So Bafana Bafana are out of the Afcon Cup to be played in Cameroon next January and February.
Losing 2-0 to Sudan in last week’s qualifier was the final nail in the coffin.
The team slunk home and very little has been heard from them.
I will spare their blushes an omit listing the minnows that will will be in Cameroon next year.
The football aficionados are wondering how this happened.
How does a country that should be a power in the continent’s most popular game fail consistently to even make the finals of its premier competition?
I gleaned an answer from a military attache sent to South Africa years ago.
He told me that when he was promoted to Brigadier General, he called his wife to convey the good news,
adding the warning that she would be seeing less of him. Making field rank meant a great deal more work.
He noted that in contrast on becoming Brigadiers his South African counterparts felt it was time to sit back and put their feet on their desks.
They’d arrived.
I get a depressingly similar sense from our star footballers.
They are required to play their guts out every week in the most competitive league on the continent.

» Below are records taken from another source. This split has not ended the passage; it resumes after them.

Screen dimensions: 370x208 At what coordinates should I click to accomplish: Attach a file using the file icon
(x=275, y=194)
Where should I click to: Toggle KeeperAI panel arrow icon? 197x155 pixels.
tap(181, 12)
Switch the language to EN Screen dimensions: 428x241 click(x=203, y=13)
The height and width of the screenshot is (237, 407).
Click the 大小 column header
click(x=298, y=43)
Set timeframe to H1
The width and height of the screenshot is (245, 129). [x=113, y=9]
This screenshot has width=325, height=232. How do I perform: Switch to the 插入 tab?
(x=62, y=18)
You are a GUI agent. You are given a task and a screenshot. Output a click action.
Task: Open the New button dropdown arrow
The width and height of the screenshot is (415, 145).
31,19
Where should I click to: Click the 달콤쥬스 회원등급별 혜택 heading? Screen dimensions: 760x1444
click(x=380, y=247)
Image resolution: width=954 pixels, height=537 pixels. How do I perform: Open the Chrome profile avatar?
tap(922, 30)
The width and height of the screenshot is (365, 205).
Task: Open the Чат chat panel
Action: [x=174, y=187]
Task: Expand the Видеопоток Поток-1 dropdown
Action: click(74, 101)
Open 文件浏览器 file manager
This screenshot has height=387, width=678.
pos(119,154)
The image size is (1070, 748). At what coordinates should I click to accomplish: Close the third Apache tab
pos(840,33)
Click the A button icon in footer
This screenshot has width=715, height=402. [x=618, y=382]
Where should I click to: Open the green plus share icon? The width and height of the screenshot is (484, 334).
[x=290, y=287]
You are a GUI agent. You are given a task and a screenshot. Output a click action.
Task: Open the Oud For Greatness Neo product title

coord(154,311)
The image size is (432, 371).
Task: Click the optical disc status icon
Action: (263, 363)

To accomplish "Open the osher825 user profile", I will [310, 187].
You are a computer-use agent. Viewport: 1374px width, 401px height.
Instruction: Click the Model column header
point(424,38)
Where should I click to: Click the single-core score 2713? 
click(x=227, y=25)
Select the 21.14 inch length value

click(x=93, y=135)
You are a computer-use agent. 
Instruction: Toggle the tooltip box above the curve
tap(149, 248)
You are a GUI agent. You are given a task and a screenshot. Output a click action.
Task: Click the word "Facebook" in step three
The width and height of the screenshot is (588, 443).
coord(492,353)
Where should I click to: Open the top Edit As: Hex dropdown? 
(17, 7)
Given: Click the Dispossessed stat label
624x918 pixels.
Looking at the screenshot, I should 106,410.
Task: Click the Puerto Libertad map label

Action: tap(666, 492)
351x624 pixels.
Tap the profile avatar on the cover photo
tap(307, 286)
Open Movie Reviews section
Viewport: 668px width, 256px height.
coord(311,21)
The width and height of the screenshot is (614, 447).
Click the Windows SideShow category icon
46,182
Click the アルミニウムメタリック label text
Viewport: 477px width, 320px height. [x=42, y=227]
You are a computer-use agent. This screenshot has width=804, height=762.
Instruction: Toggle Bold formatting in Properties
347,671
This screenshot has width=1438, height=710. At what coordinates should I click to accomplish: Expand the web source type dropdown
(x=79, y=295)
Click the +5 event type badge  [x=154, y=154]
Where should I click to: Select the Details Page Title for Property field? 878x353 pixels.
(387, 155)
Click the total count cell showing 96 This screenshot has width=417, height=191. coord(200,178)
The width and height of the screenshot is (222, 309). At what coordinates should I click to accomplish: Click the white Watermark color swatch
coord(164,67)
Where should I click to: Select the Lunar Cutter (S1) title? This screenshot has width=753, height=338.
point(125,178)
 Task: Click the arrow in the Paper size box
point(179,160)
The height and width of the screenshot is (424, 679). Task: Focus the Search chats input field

When they reach their goal of being selected to play for the nation, they regard it as a reward rather than a call to arms.
This evidenced by the not infrequent disputes over pay.
National selection should mean one is ready, if need be, to die for the country on the field of battle.
Instead of trumpets, I hear the ka-ching of cash registers.
I don’t have an answer for how to get rid of this destructive sense of entitlement, because it has permeated throughout our society.
Our elected representatives say without shame that they did not join the struggle to stay poor. Service be damned.
Unless and until this sense of entitlement can be eradicated we should continue to expect as little from our national football team as we do from our politicians.